As for colors, Cho is partial to white bedding. “It’s a blank canvas to bring in different accents like pillows,” she says. “But if you want to attract a partner, you can have pink bedding. If you want to have more passion for life or your partner, you can use red bedding.”
Incorporate Your Favorite Colors
Most people think an all-neutral palette is the key to a good feng shui bedroom, but Cho says you can decorate with any hues that resonate with you. “Neutrals tend to be more earthy-colored, and the earth represents support, stability, and nourishment,” Cho says. “If that’s what you are attracted to and what you need, that is a great palette. It’s more about your taste.”
Aim for Balance
“If you want to attract a partner or are in a relationship, the principle of balance is important in a bedroom,” Cho says. Having space on both sides of the bed or nightstands, even in two different styles, on either side of the bed are just a few examples. The goal should be to create enough space for you and a partner. “They don’t have to be symmetrical either,” Cho says. “Balance gives you more freedom.”
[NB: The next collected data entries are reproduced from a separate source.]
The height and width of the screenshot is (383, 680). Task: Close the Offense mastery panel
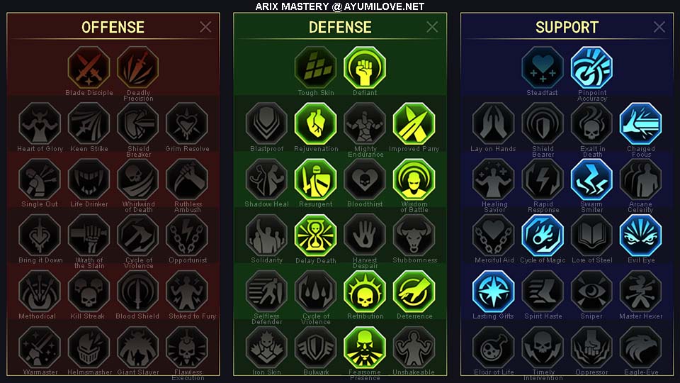(205, 27)
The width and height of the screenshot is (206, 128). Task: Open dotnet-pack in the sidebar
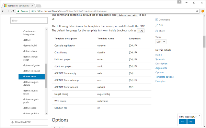click(x=30, y=108)
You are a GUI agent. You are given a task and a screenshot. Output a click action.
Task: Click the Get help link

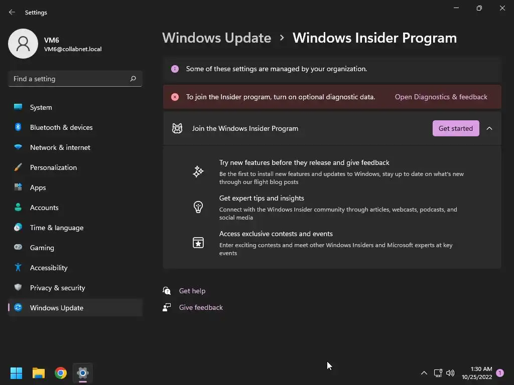[x=192, y=291]
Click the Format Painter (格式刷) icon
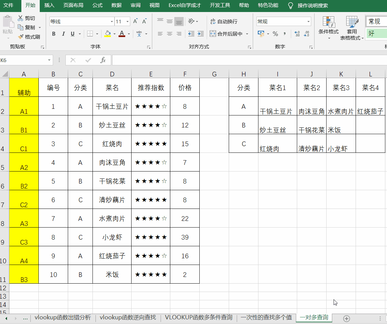 21,37
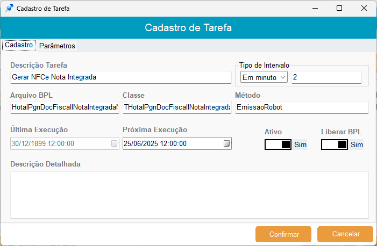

Remember That Lighting is Key
If you live in a city, like New York, chances are you’re all for allowing more light into your space, which is very much in line with feng shui. “Light brings clarity, brilliance, and activity to all areas of your being,” Cho says. “One particular type of lighting that is good in feng shui is uplighting, especially if someone is depressed.” Cho especially likes 2700 kelvin versus 3000 kelvin lights, because it adds more warmth to an interior. And, of course, candles are another favorite, since it creates another level of intimacy that can’t be achieved with other lighting options.
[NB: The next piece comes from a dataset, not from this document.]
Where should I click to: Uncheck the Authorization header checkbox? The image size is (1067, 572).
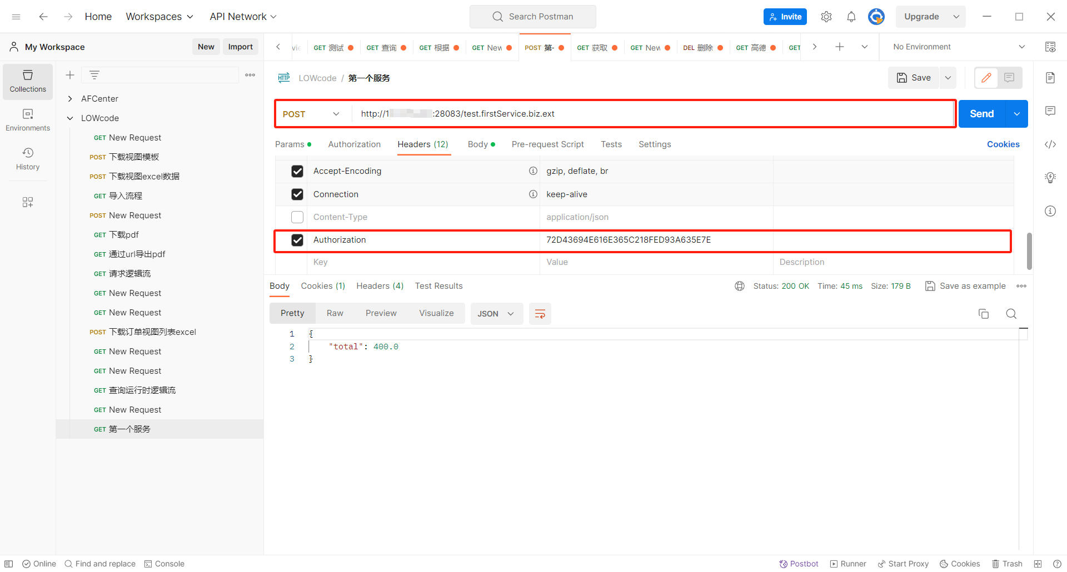pyautogui.click(x=297, y=240)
Avoid Hanging Family Photos
Your bedroom isn’t the place for family photos. “Your bedroom is about you and connecting with your partner, and pictures of family members isn’t that welcoming and sexy,” says Cho.
Never Hang Artwork Low
“When artwork is placed too low, it can bring you down emotionally,” Cho warns. This concept also applies to beds—they shouldn’t be too low to the ground.
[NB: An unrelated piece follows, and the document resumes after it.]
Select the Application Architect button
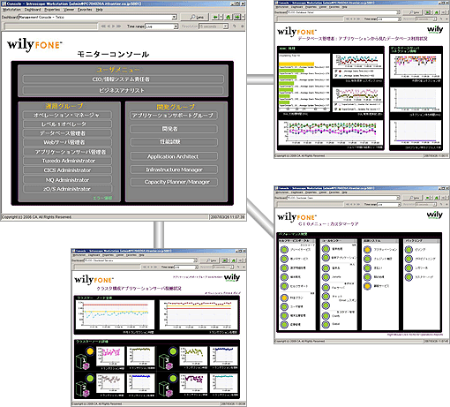This screenshot has height=407, width=450. click(174, 156)
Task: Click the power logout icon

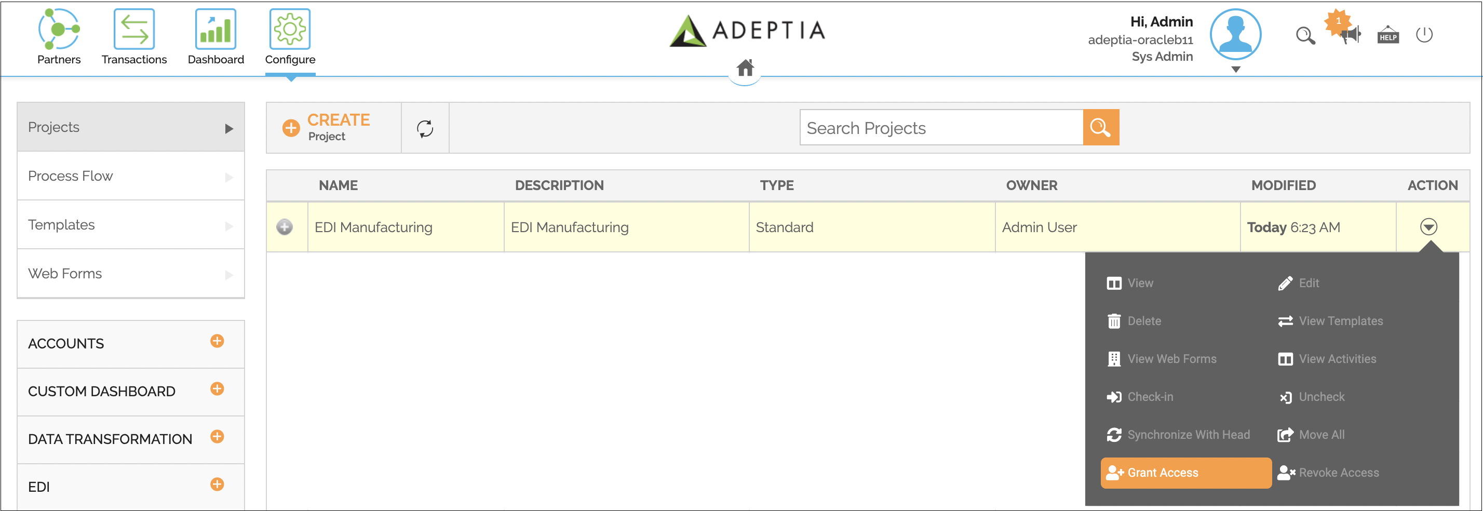Action: pyautogui.click(x=1424, y=35)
There’s no denying that clutter creates stress, and good feng shui calls for keeping it at bay. “You want to have open space, especially under your bed, because that creates healthy energy and healthy chi,” Cho says. But if you live in a small space and have to use under your bed for storage, only stick to soft, sleep-related items like bedding, pillows, and blankets. It’s not an area to keep items that are emotionally-charged, whether it’s shoes, jeans that no longer fit, or photo mementos.
It’s also best to keep books out of the bedroom. “Books are very active,” Cho says. A novel that helps you to relax is appropriate, but avoid a full library of books, which can be a distraction. “We live such fast-paced, stressful lives, so our sleep needs to really count,” Cho says.